Exactly as they stand, copy the lines from the one containing "Task: Open Sidify settings gear" to the final line of the data; leave out the pictures.

※

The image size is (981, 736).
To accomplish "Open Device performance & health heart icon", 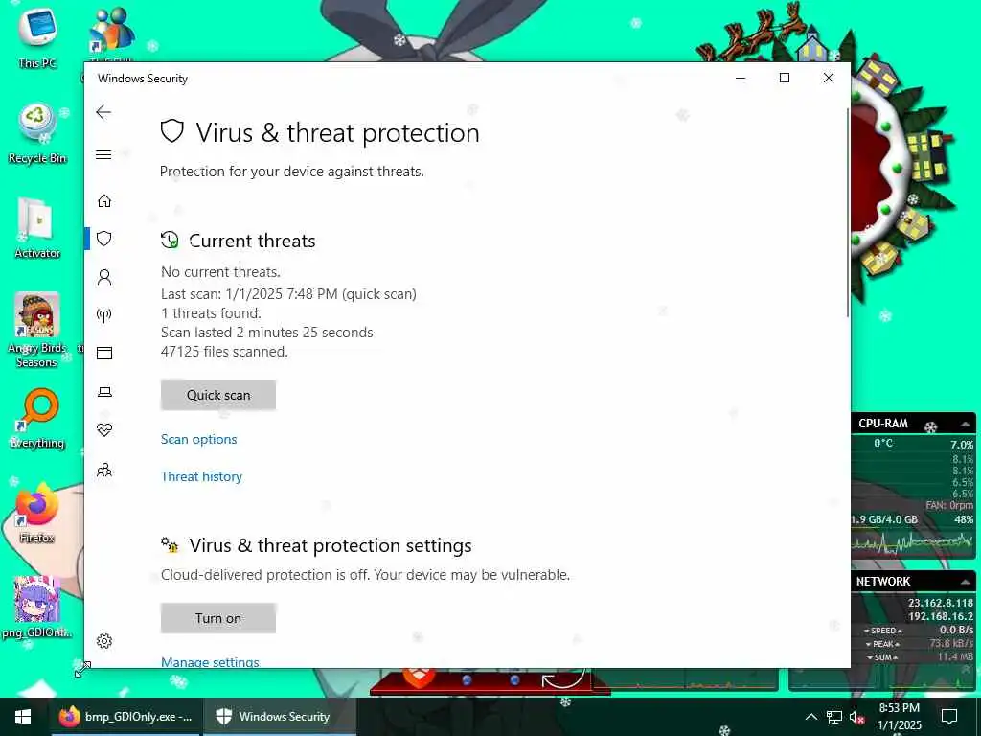I will click(x=104, y=430).
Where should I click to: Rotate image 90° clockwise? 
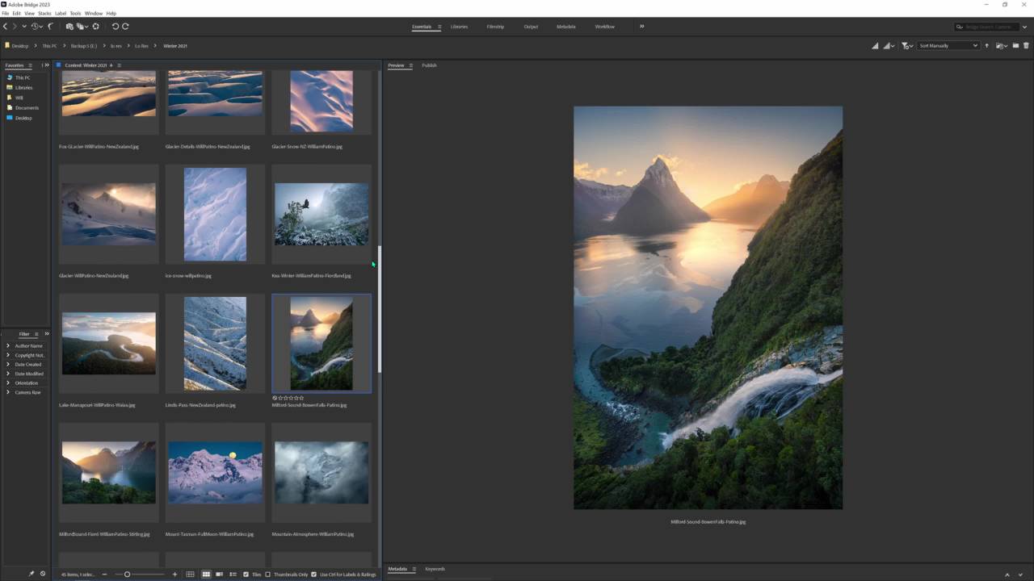point(125,27)
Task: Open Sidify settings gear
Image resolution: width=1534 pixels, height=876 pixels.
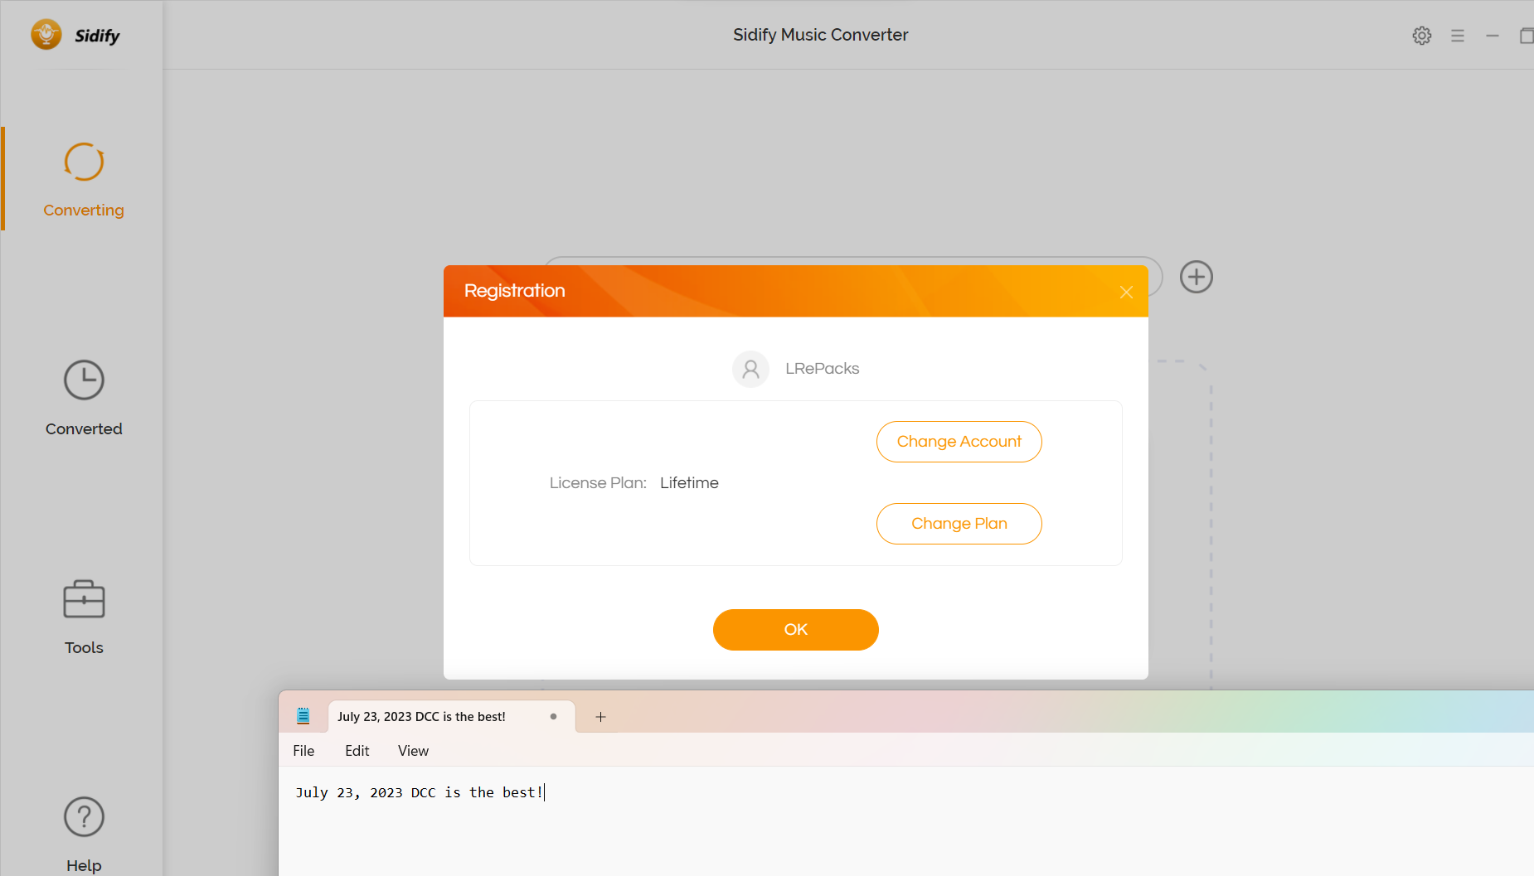Action: (1422, 36)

※

## Task answer
Task: Open Sidify settings gear
Image resolution: width=1534 pixels, height=876 pixels.
Action: (1422, 36)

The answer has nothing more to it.